I am a product manager for a roofing products distributor and I'm doing some market research on typical production rates in the residential roofing market. I read recently on roofcalc.org that for an average residential roof (asphalt, rip and install on a ranch house) of 15sq that a crew of 6 could complete the job in 8 hours. If you do the math you arrive at a number of 0.09 hrs per worker per square or 0.3 sq per worker per hour.

I know there are a lot of assumptions in the numbers above but from what I've read and from the contractors I've talked to it seems pretty solid. What I'm trying to understand is the breakdown between the tear-off and the install rates. I'd like to be able to arrive at average/typical values for the following:

How long it takes for a single man to tear off a square (single layer) and vice versa how many squares a single man can tear off per hour.

How long it takes for a single man to install a square and vice versa how many squares a single man can install per hour.

I'm hoping that some of you can help me based on your experience.
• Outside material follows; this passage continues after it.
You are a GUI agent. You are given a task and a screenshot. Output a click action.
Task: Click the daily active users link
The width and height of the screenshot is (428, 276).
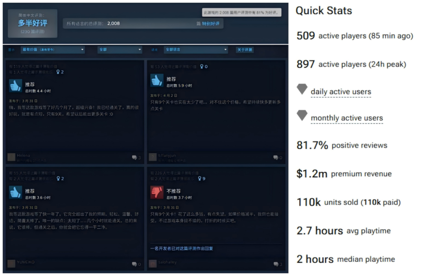(x=341, y=92)
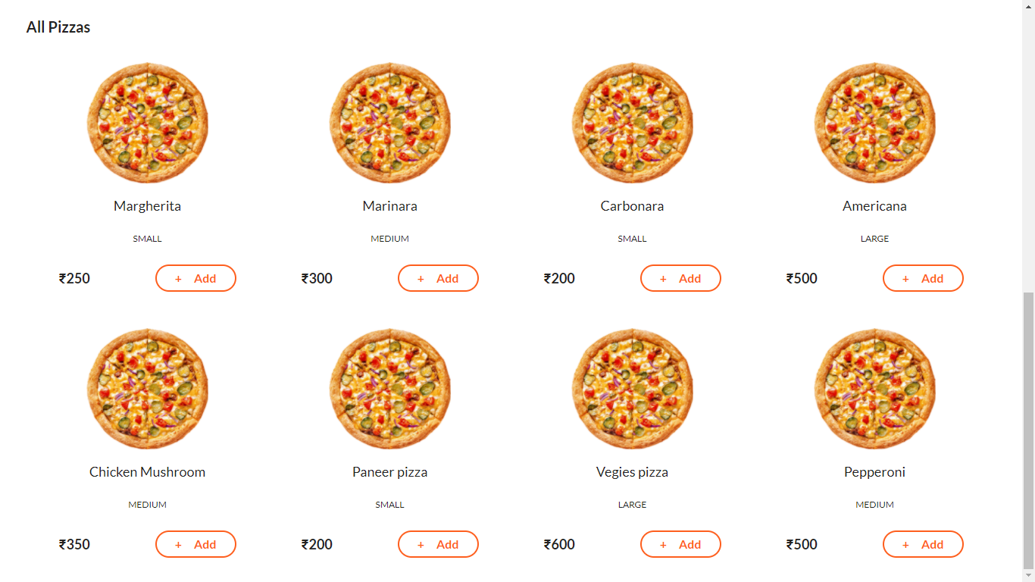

How long would it take your typical crew (please tell me how many guys are doing the work) to do the tear-off on a 15sq roof versus how long it would take them to install the new roof? Let's assume that there is no simultaneous tear-off/installation activity going on. Once I have those numbers I can crunch the rest. Thanks in advance for any input!


----------



## roofermann (Jul 7, 2012)

On a walkable (-6/12) with close access for the dump and 1 layer to tear off and no wood to fix or chimneys to flash, we can do a 22 sgr in 8hrs with 5 guys.:thumbup:


----------